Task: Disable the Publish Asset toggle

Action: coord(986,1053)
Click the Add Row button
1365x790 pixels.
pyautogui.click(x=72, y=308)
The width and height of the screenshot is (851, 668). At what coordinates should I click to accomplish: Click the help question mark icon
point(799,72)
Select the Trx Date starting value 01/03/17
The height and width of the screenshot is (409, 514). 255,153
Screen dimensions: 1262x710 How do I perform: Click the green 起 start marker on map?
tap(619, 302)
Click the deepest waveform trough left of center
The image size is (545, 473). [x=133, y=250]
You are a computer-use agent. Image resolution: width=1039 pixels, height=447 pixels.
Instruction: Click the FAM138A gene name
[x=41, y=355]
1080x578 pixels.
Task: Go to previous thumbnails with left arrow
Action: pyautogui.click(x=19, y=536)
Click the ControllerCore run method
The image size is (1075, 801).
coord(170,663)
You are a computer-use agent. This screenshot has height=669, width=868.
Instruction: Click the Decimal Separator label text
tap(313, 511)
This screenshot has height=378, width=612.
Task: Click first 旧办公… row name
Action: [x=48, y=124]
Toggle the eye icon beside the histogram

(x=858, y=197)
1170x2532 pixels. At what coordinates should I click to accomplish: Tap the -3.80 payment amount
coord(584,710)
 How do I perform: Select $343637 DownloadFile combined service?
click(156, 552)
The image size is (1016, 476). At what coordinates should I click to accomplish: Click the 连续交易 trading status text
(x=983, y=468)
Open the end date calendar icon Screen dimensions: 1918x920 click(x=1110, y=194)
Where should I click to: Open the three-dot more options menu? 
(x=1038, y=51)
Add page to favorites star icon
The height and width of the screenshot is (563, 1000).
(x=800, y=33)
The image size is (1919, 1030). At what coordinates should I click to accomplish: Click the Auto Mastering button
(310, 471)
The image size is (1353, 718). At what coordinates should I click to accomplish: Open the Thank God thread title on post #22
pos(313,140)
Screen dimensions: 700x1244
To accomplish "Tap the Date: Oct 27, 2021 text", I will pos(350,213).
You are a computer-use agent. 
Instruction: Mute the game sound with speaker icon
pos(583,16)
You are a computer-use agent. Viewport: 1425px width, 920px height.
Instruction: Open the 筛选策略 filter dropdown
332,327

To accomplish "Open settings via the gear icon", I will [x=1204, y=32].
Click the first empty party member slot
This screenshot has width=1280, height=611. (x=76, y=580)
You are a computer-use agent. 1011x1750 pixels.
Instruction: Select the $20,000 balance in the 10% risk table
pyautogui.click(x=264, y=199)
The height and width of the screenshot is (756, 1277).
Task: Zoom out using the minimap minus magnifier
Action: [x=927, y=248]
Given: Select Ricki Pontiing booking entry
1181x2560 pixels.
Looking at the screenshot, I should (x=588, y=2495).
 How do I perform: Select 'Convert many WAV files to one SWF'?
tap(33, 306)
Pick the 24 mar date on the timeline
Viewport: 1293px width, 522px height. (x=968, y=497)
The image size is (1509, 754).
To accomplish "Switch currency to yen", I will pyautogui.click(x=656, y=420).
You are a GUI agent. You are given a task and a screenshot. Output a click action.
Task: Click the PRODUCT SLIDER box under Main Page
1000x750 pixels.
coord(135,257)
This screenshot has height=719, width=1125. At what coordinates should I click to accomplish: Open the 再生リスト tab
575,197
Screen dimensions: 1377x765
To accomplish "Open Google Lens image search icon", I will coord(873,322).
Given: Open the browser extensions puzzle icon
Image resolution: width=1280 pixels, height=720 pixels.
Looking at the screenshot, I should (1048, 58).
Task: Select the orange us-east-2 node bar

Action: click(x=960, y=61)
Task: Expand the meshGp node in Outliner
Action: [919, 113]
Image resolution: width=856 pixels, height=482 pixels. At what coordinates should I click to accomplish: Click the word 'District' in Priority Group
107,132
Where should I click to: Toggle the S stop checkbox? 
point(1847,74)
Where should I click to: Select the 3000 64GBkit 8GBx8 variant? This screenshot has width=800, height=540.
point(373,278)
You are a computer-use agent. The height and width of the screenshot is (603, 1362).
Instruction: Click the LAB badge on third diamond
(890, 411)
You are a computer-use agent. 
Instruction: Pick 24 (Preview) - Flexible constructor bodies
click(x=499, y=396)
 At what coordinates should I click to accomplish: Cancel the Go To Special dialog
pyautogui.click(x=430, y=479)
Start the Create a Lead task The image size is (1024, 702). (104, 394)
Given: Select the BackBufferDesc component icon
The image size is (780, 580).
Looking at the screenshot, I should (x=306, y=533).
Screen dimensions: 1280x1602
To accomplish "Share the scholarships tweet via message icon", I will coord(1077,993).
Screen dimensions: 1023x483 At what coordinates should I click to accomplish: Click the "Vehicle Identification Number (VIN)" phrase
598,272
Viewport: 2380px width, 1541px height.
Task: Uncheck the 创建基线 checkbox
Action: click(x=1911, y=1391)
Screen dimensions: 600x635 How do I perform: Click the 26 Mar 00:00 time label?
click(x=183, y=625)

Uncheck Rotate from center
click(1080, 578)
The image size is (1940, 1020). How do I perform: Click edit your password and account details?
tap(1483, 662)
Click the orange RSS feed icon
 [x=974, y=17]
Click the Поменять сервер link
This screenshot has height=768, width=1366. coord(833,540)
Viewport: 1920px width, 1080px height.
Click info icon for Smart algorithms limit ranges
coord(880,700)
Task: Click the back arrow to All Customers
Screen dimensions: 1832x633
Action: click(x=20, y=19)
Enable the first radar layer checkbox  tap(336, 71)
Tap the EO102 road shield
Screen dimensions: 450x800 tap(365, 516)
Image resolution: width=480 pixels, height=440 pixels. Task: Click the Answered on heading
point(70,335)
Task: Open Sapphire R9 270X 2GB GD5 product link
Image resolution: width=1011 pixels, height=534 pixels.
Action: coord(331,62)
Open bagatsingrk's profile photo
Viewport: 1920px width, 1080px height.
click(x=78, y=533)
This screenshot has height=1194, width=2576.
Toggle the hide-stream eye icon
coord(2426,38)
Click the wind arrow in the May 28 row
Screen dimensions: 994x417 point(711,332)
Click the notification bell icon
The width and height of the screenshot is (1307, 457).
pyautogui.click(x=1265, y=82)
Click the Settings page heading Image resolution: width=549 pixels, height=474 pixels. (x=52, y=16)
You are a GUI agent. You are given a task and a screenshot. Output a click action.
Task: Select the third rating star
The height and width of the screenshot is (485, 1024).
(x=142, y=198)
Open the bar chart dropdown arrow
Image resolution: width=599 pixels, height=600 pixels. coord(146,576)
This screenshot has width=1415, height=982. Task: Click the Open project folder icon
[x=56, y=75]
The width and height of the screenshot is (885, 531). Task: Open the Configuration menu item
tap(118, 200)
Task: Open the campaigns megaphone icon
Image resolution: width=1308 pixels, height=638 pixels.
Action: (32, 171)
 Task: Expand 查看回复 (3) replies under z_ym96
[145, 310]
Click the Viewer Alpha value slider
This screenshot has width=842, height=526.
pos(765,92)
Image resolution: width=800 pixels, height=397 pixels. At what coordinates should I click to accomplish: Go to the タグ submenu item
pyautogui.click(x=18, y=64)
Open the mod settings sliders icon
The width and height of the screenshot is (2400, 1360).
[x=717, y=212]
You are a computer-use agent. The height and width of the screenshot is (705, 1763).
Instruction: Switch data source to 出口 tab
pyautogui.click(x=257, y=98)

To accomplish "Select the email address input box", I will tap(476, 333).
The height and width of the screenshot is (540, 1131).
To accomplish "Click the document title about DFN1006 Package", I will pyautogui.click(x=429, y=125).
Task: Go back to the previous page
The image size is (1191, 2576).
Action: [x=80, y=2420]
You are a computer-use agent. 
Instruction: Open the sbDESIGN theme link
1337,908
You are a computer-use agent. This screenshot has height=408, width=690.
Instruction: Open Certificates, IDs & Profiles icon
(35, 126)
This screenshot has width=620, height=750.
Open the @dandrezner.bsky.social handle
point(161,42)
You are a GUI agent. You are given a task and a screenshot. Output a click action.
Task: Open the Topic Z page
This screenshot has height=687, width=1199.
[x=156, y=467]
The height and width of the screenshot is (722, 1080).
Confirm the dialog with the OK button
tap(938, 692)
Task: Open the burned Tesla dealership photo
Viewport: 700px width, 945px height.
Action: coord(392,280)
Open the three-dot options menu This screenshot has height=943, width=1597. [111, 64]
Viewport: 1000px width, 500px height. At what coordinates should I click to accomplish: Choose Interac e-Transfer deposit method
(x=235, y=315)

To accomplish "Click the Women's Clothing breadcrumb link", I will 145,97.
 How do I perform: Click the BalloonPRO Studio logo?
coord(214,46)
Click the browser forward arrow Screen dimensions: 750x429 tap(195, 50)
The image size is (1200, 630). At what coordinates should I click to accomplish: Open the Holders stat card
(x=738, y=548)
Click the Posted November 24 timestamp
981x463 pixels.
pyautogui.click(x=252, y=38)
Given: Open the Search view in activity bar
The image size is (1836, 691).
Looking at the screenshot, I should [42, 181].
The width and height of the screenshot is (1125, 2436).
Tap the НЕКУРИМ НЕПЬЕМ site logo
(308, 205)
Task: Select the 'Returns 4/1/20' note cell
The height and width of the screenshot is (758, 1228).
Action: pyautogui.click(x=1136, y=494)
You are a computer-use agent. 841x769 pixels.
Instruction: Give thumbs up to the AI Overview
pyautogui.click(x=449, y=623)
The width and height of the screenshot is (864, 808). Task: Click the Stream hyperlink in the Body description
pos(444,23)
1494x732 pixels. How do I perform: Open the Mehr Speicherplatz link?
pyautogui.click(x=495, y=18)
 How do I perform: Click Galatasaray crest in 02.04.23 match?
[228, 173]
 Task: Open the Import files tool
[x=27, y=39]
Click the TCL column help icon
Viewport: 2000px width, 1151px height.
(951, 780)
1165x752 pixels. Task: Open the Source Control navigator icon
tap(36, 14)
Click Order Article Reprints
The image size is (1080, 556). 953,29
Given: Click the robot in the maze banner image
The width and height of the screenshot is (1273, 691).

--------------------------------

## What is required
Please set down exactly the lines running from the one with "The width and height of the screenshot is (864, 808)." to the last line of the entries above, both of them included, and no others.

## Exercise response
The width and height of the screenshot is (864, 808). Task: Click the Stream hyperlink in the Body description
pos(444,23)
1494x732 pixels. How do I perform: Open the Mehr Speicherplatz link?
pyautogui.click(x=495, y=18)
 How do I perform: Click Galatasaray crest in 02.04.23 match?
[228, 173]
 Task: Open the Import files tool
[x=27, y=39]
Click the TCL column help icon
Viewport: 2000px width, 1151px height.
(951, 780)
1165x752 pixels. Task: Open the Source Control navigator icon
tap(36, 14)
Click Order Article Reprints
The image size is (1080, 556). 953,29
Given: Click the robot in the maze banner image
The width and height of the screenshot is (1273, 691).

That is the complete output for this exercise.